At 2012-12-14 16:52 -0800, Dan Vint wrote:
I've come across an interesting problem that I'd like some ideas to solve.
So I'm writing a series of XSLT stylesheets to convert s1000d issue
2.2 to issue 4. This content also has change markup that we want to
strip/resolve as we move forward.
...
So I then tried this that worked:
<xsl:text disable-output-escaping="yes">
<!--
</xsl:text>
<xsl:copy-of select="."/>
<xsl:text disable-output-escaping="yes">
-->
</xsl:text>
I worry that as soon as you start digging the
"disable-output-escaping" hole, you will only dig yourself deeper and
deeper creating problem after problem and missing nuance after
nuance. You will end up spending a lot of time creating a complex
encoding scheme that may or may not work with future data sets (you
did say that your authors were very creative).
For example, you cannot embed one CDATA section into another CDATA
section, rather, you have to embed one CDATA section into two CDATA
sections (or one plus some trailing markup). But then what you've
done is you've taken all the old markup and made it text! It will
end up showing up as output text after processing with
stylesheets. And how will you find what you added when it comes time
to remove it all.
And if you did use a comment, how would you know which comments to
remove from the end result while preserving the original comments?
And, anyway, the use-case for disable-output-escaping= is mark the
text in your output tree not to be escaped during serialization ...
it isn't meant to be used as a way to synthesize serialization markup
in the body of your end result. I have used it to synthesize
prologue information in the output, but that is self-contained and
doesn't get impacted by imaginative authored input. And any time in
the future when you optimize your pipeline by working on intermediate
trees instead of serialized Unicode files of markup and content, the
intermediate trees will not reflect the node structure of what you
need. The disable-output-escaping= is used when serializing to an
output entity, not when building a tree for subsequent processing.
I always try to remind my students that XSLT is a node processing
language not an angle-bracket processing language. As soon as you
think you need to work with angle brackets, think again because you
probably don't (or shouldn't!).
Anyone have ideas for an alternate solution?
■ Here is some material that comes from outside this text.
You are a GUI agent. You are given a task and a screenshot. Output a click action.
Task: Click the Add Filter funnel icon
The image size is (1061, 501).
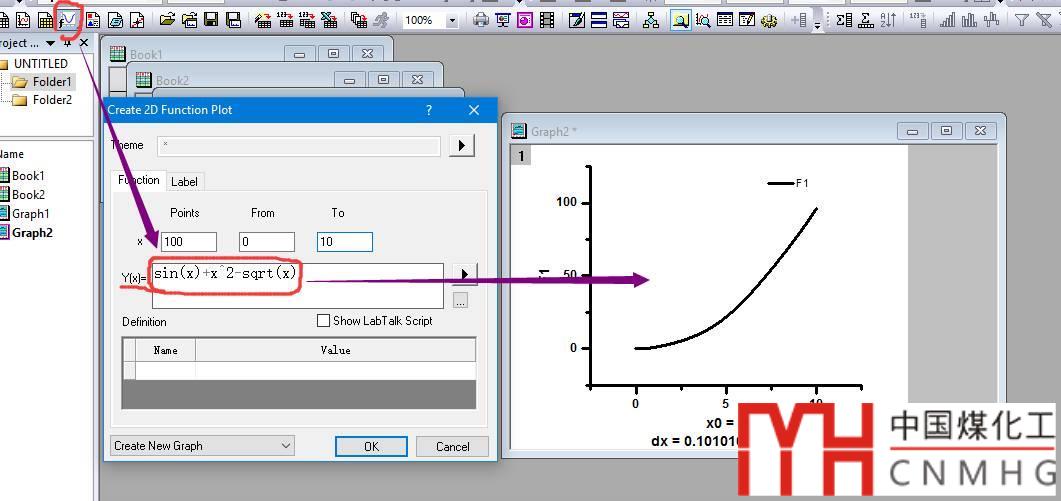pos(1021,19)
Run your pipeline putting the old content you want to preserve into a
custom element in a custom namespace. Your new content then has both
the old content and the new content for you to visually do your
comparison at the end of your pipeline to see what has changed.
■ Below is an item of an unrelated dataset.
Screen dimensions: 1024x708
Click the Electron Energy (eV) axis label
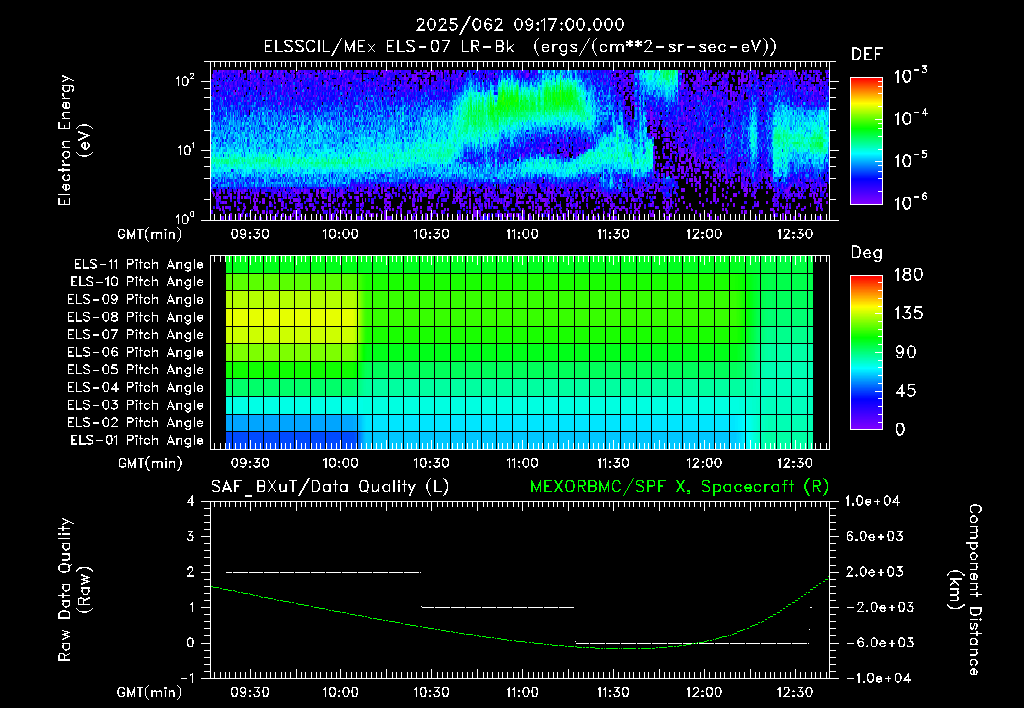coord(74,140)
At those points in your pipeline where you need to use an S1000D
document model to validate an intermediate file, preprocess that file
to strip out your custom element so that it doesn't trigger any problems.
And that stripping stylesheet will be handy when you are all done in
order to remove the old content from the new file so that you only
have the new file.
And the stripping stylesheet is small: only two template rules. One
template rule catches all elements in your custom namespace and does
nothing with them. The other template rule is the idiomatic identity
template. Easy to write. Easy to use. Any time you need an
intermediate file to produce a final output of some kind, just
pre-process it and use your existing processes.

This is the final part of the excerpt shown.